DIÁRIO DE BORDO, 27 de Setembro de 2012

 

Enquanto os países europeus se debatem numa crise sem fim, que só conseguirão ultrapassar quando se decidirem a introduzir alterações profundas nos sistemas políticos em que vivem, que permitam aos seus cidadãos uma vida mais democrática e equilibrada, no resto do mundo observam-se sinais preocupantes de ressurgimento de velhos conflitos e rivalidades, e de nascimento de novos. Hoje em dia, fala-se, a propósito de tudo e nada, em não hipotecar o futuro dos nossos filhos, sobretudo quando se está a fazer exactamente o contrário. É que o futuro, a todos os níveis, parece cada vez mais complexo, e que o legado aos nossos herdeiros não vai ser nada positivo.
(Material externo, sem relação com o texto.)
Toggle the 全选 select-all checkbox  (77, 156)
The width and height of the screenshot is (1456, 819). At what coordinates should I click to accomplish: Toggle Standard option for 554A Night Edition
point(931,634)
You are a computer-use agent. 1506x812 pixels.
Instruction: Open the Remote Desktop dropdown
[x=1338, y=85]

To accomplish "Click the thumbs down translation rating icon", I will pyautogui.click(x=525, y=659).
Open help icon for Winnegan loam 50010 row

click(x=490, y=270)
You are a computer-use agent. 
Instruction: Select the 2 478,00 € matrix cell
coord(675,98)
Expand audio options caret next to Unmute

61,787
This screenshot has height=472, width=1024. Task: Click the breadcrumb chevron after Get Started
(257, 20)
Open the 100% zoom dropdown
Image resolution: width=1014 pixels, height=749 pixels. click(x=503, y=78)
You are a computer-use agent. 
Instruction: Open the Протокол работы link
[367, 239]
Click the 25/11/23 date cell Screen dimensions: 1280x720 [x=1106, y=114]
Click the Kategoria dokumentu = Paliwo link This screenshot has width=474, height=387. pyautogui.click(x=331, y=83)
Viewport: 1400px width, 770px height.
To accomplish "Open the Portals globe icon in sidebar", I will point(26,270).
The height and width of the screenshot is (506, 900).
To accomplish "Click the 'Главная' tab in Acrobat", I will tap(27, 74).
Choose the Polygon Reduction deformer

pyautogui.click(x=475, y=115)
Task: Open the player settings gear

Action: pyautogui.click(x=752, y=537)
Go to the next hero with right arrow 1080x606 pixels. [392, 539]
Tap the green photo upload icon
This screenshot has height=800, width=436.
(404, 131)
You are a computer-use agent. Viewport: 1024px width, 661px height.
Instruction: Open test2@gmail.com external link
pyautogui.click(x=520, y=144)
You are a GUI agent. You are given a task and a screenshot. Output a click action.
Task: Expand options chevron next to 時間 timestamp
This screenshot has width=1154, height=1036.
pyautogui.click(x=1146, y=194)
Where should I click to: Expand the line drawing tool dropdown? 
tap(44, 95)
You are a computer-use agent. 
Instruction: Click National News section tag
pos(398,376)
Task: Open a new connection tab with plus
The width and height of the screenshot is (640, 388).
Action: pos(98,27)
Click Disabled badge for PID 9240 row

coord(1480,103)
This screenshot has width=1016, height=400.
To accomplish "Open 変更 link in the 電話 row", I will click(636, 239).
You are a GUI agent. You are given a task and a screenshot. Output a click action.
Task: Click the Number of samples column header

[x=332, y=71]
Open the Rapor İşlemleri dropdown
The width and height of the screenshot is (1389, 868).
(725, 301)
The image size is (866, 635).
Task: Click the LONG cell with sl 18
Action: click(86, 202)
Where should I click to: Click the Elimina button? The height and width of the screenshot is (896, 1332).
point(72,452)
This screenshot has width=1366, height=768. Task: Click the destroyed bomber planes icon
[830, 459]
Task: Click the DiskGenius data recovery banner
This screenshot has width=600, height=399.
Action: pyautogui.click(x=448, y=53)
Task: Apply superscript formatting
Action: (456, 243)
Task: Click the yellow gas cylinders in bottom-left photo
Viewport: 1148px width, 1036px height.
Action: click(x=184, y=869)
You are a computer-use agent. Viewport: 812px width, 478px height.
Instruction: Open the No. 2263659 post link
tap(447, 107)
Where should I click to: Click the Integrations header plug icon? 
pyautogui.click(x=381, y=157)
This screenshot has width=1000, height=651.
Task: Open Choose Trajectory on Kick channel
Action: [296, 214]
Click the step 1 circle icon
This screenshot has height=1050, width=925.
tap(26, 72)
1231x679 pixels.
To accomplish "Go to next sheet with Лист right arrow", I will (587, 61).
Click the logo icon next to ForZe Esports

Em Portugal parece querer intensificar-se a luta contra o mau governo que nos caiu em cima, que na verdade se seguiu a outros governos igualmente maus, mas que o actual parece querer ultrapassar, em atropelos e incompetência, de toda a maneira e feitio. Para se conseguir ter êxito é necessário cada vez mais ter ideias claras sobre os objectivos a procurar e os meios a utilizar. Esse debate é notoriamente dificultado pela má prestação derivada da escassez de informação credível, muito por causa das deficiências da nossa comunicação social, no que respeita à televisão, em primeiro lugar. Para se conseguir ultrapassar os bloqueios existentes, será necessário, entre outras coisas, conseguir uma distribuição eficaz dos jornais, revistas, etc., que são regularmente lançadas por diversas entidades de diferentes quadrantes, mas cuja vida é, a maior parte das vezes, curta, devido a vários factores, entre os quais avulta um, que causa grandes dificuldades, o da distribuição comercial. Os jornais e revistais vão para o sector comercial, para com o produto da venda tentarem minorar os seus custos. Ora boa parte do produto das vendas fica na mão das distribuidoras que dominam o mercado, as quais fazem selecção entre quem distribuem, invocando critérios comerciais ou outros.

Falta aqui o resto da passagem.